• _Work to be completed_:
Copy these items word for word, starting at the line that contains "Where should I" and ending after the line that contains "Action: coord(359,339)". Leave out the pictures.

• _Given data_:
■ ■ ■ ■ ■
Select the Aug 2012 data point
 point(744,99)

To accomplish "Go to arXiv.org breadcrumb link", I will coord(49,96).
■ ■ ■ ■ ■
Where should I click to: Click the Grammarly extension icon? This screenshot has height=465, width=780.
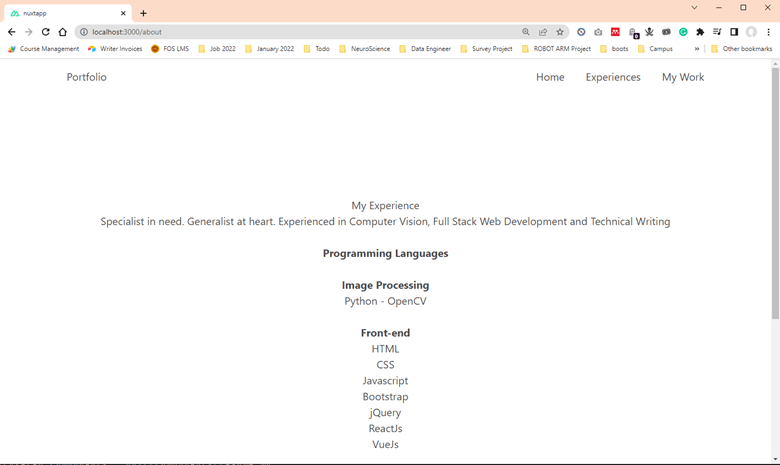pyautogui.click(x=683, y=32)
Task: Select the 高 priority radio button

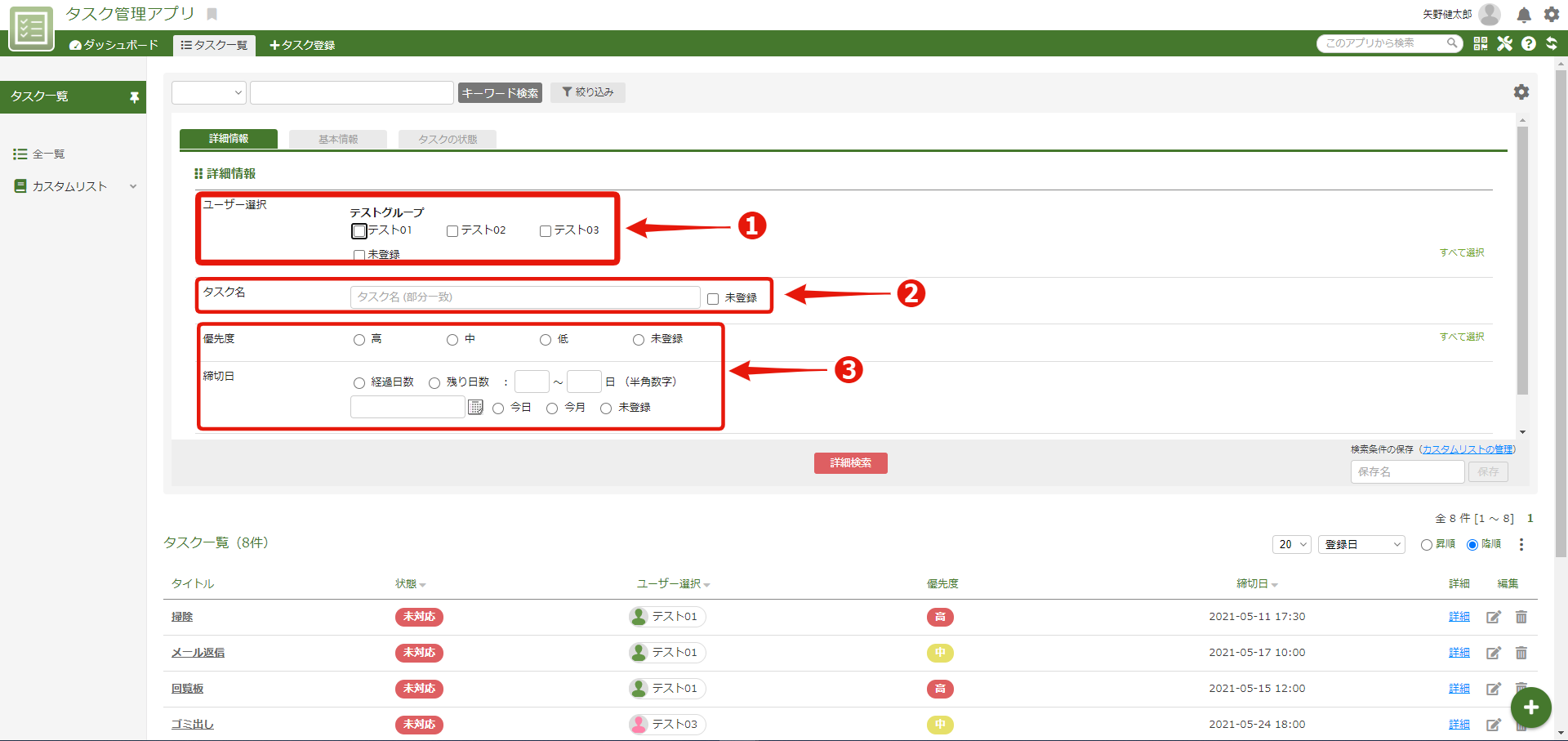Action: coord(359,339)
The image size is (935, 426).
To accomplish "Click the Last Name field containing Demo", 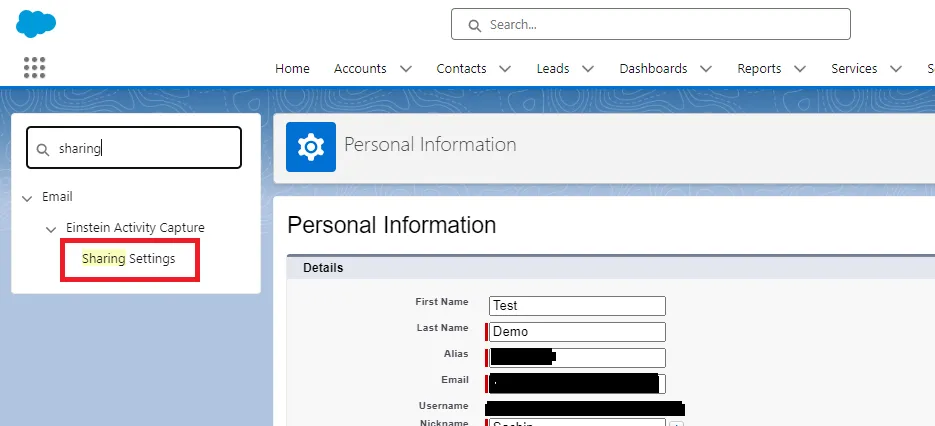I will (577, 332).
■ ■ ■ ■ ■
• _Exercise answer_:
Where should I click to: Click the Grammarly extension icon? This screenshot has height=465, width=780.
pyautogui.click(x=683, y=32)
Task: Select the 高 priority radio button

Action: coord(359,339)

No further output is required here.